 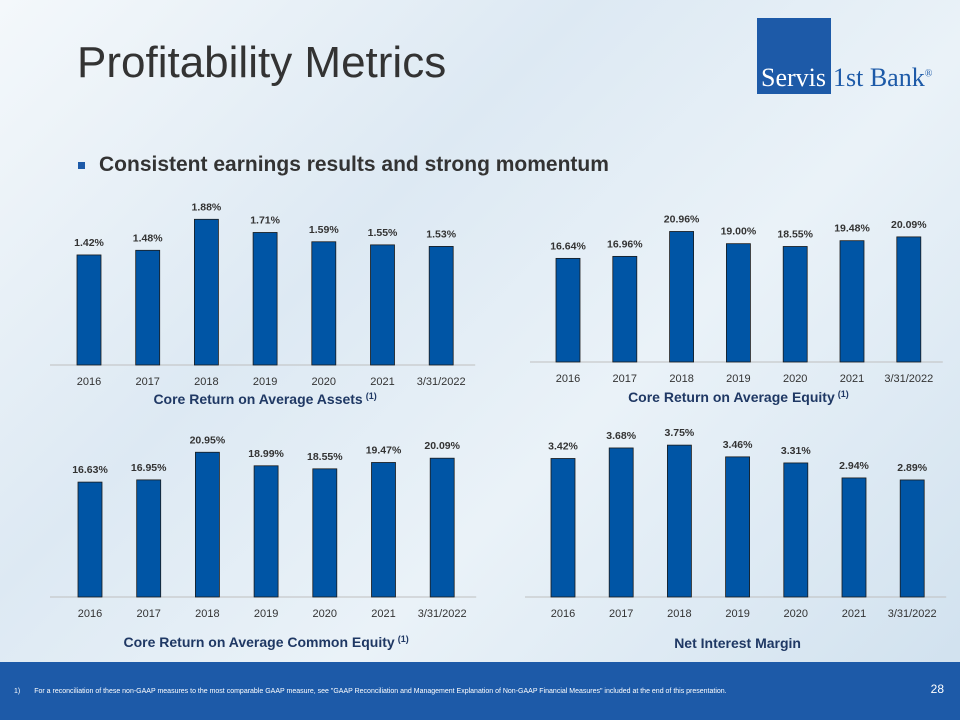 What do you see at coordinates (384, 450) in the screenshot?
I see `data-label: 19.47%` at bounding box center [384, 450].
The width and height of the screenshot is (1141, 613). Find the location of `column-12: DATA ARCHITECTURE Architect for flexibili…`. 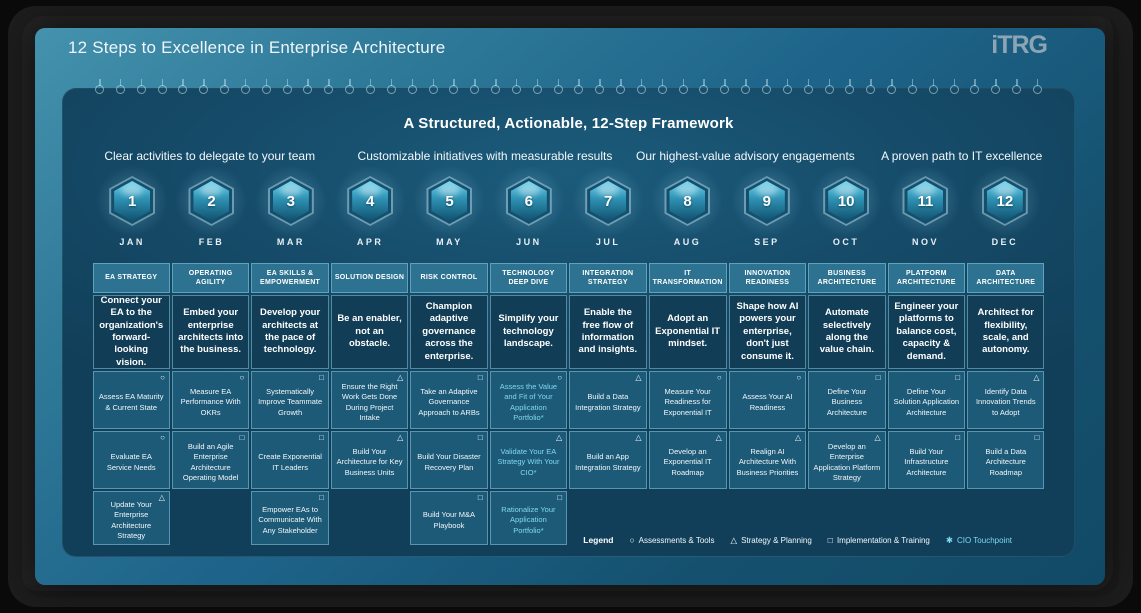

column-12: DATA ARCHITECTURE Architect for flexibili… is located at coordinates (1006, 405).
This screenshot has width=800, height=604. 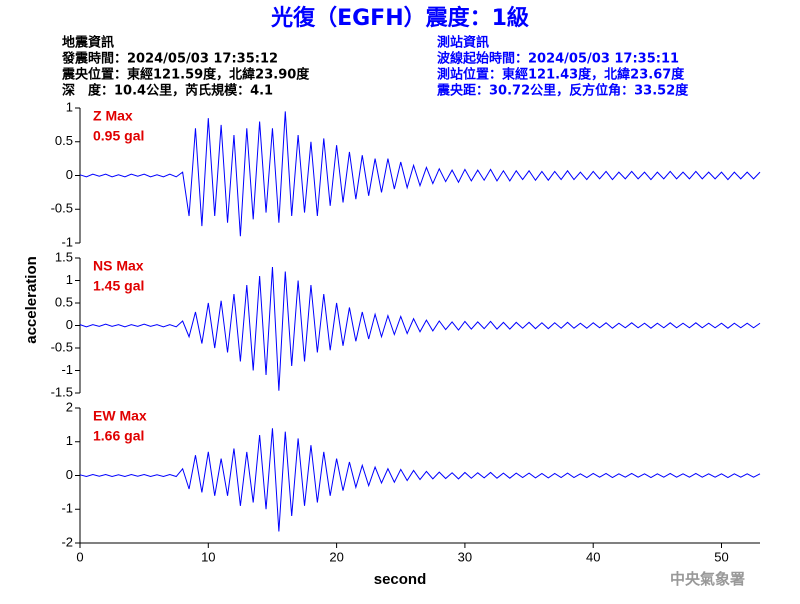 I want to click on y-tick-label: -2, so click(x=67, y=542).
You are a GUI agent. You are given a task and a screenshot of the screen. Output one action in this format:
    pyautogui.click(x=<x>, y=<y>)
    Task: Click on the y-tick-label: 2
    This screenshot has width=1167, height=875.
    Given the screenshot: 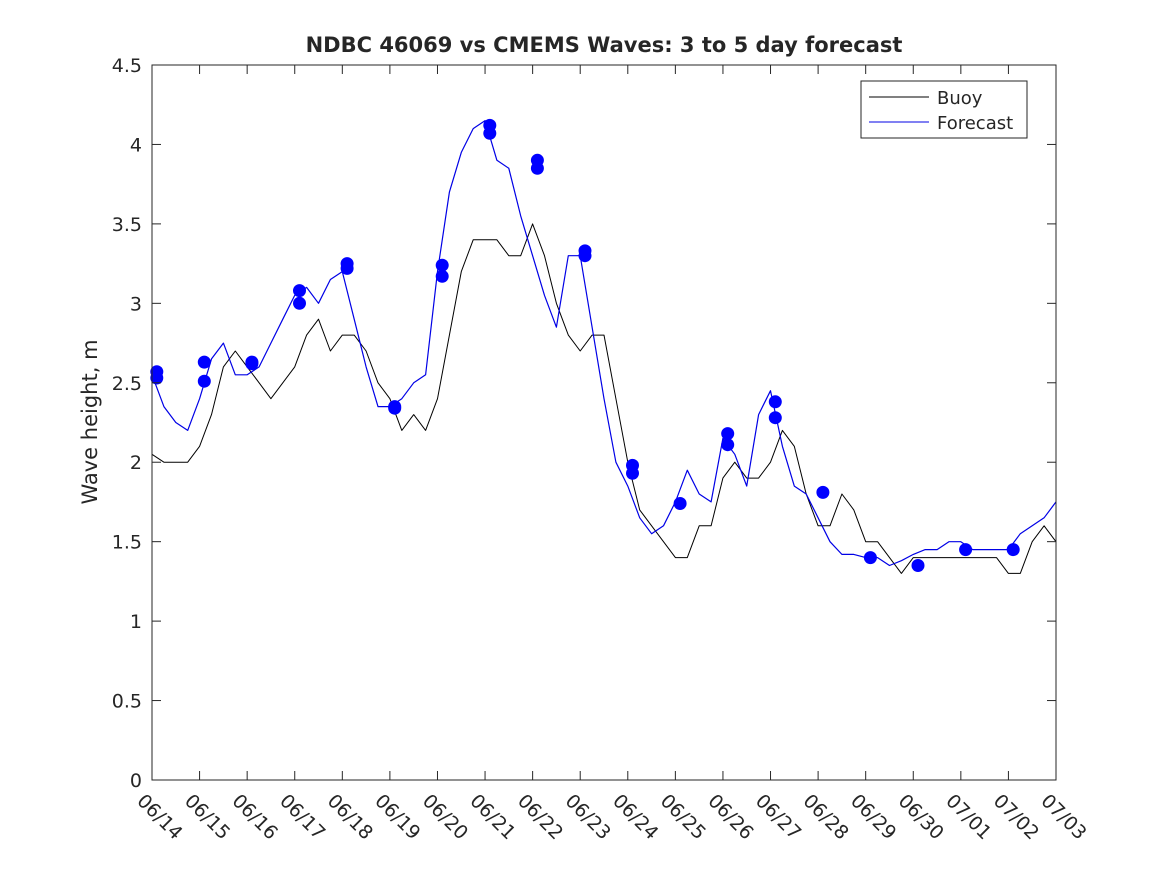 What is the action you would take?
    pyautogui.click(x=136, y=463)
    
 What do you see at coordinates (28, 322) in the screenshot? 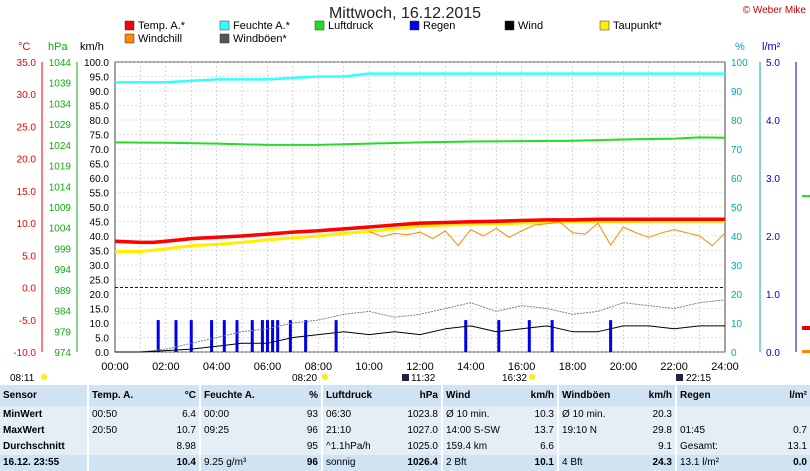
I see `temp-tick-label: -5.0` at bounding box center [28, 322].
_ _ _ _
Please reproduce the stretch of the material from the line containing "What do you see at coordinates (28, 322)" through the end of the material, leaving the pictures out.

 What do you see at coordinates (28, 322) in the screenshot? 
I see `temp-tick-label: -5.0` at bounding box center [28, 322].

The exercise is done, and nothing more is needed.